SET EXERCISE A
Translate this sentence from the piece on the Garci tapes into Spanish: "First and foremost, Gaanan vs IAC was not about admissibility of evidence."

SOURCE TEXT
_ _ _ _ _ _ _

Wednesday, 29 August 2007

"Play It Again, Garci"

Two lawyers weighed in on the issue of admissibility of the so-called "Garci tapes" as evidence on the revived Senate investigations on the wiretapping scandal.

Prof. Harry Roque and Atty. Edwin Lacierda argue that the Senate can accept the tapes as evidence, both heavily relying on the Supreme Court pronouncement in the case of Gaanan vs IAC.

Prof. Roque wrote:

Gaanan vs. Intermediate Appellate Court, [145 SCRA 112 (1986)]: the use of a telephone extension for the purpose of overhearing a private conversation without authorization did not violate R.A. 4200 because a telephone extension devise was neither among those "device(s) or arrangement(s)" enumerated therein, following the principle that "penal statutes must be construed strictly.”

The “Hello Garci” tape is a taped conversation conducted through cellular phones. The wording of the prohibition is relative to tapping “any wire or cable”, and cellular technology does away with both wires and cables. Thus, RA 4200 is inapplicable.

On the other hand, Atty. Lacierda averred that:

It must be remembered that at the time of its enactment, there were no wireless cellular or cordless phones in existence. Since no such equipment existed, R. A. No. 4200 could not be stretched to include "wiretapping" of cell phone conversations. In addition to this, in 1986, the Supreme Court, in the case of GAANAN v. INTERMEDIATE APPELLATE COURT, defined "device" to secretly overhear or record conversations as an instrument that taps the main line of a telephone. In other words, R. A. No. 4200 was envisioned to apply only to telephone lines or what we call now in this wireless age as "landlines". The law is silent on cordless and cellular phones.

With all due respect, I submit that their reliance on the abovementioned case is misplaced.

First and foremost, Gaanan vs IAC was not about admissibility of evidence. As the Supreme Court stated at the very outset of the decision:

We are confronted in this case with the interpretation of a penal statute and not a rule of evidence. The issue is not the admissibility of evidence secured over an extension line of a telephone by a third party. The issue is whether or not the person called over the telephone and his lawyer listening to the conversation on an extension line should both face prison sentences simply because the extension was used to enable them to both listen to an alleged attempt at extortion.

Second, the gravamen of the offense/s defined by RA 4200 is the "act of using a device to secretly overhear, intercept, or record private communication or spoken word". While its short title says "Anti-Wiretapping Law", its title is actually "An Act to Prohibit Wiretapping and Other Violations of the Privacy of Communication, And for Other Purposes".

_ _ _ _ _ _ _

DATA SUPPLIED
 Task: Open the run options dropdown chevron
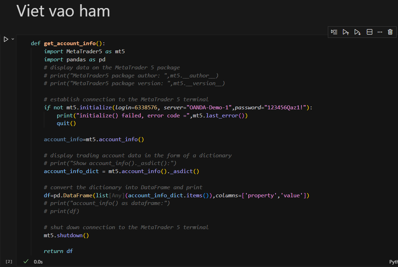(x=13, y=39)
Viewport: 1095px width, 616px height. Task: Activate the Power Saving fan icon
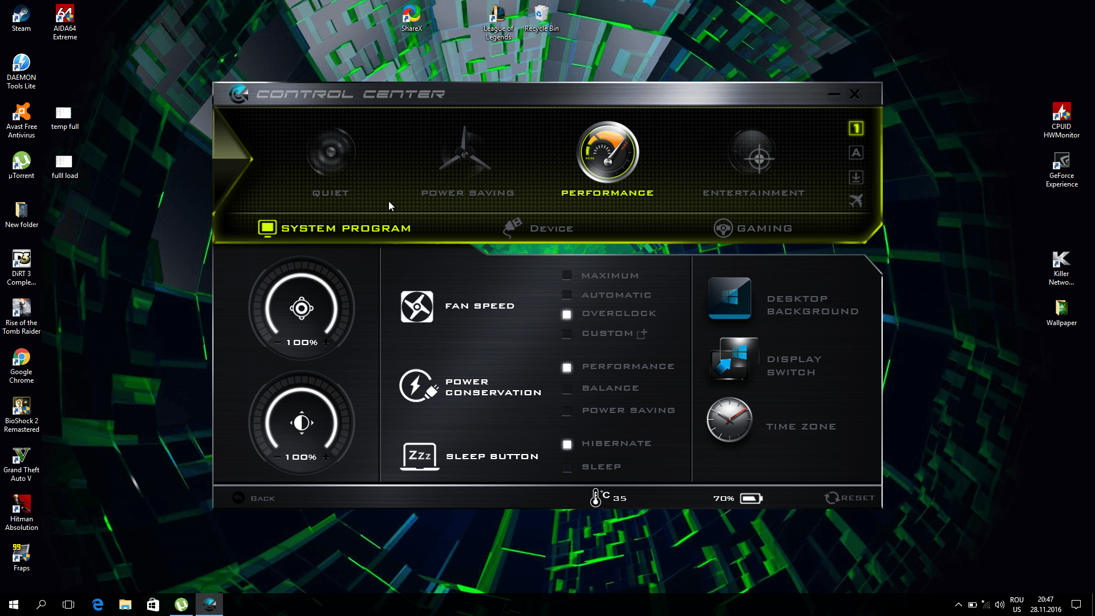[465, 153]
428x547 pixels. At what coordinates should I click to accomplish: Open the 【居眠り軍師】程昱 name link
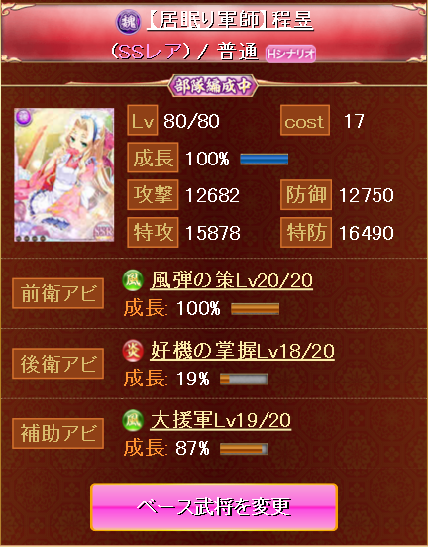[x=230, y=21]
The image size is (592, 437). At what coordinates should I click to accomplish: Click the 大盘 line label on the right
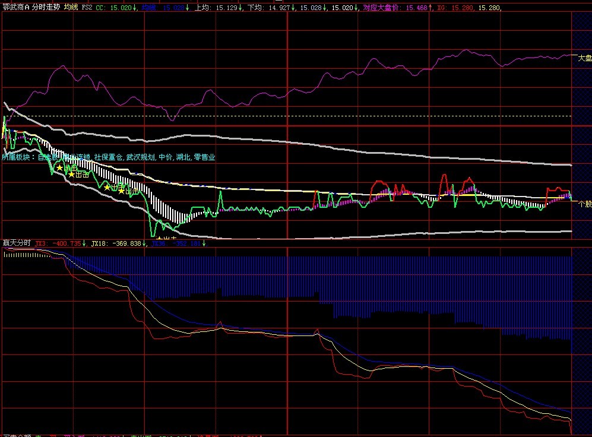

_ _ _ _ _ _ _

SET EXERCISE B
Rewrite the records from the line with "Viewport: 1095px width, 616px" through the end of the records, changing "coordinates" to "location" and keeping everything else the same. Give only those lines, and omit the pictures.

TASK RESULT A
Ante todo, el caso Gaanan vs IAC no trataba sobre la admisibilidad de la prueba.

TASK RESULT B
Viewport: 1095px width, 616px height. Task: Activate the Power Saving fan icon
[465, 153]
428x547 pixels. At what location should I click to accomplish: Open the 【居眠り軍師】程昱 name link
[x=230, y=21]
The image size is (592, 437). At what location should I click to accomplish: Click the 大盘 line label on the right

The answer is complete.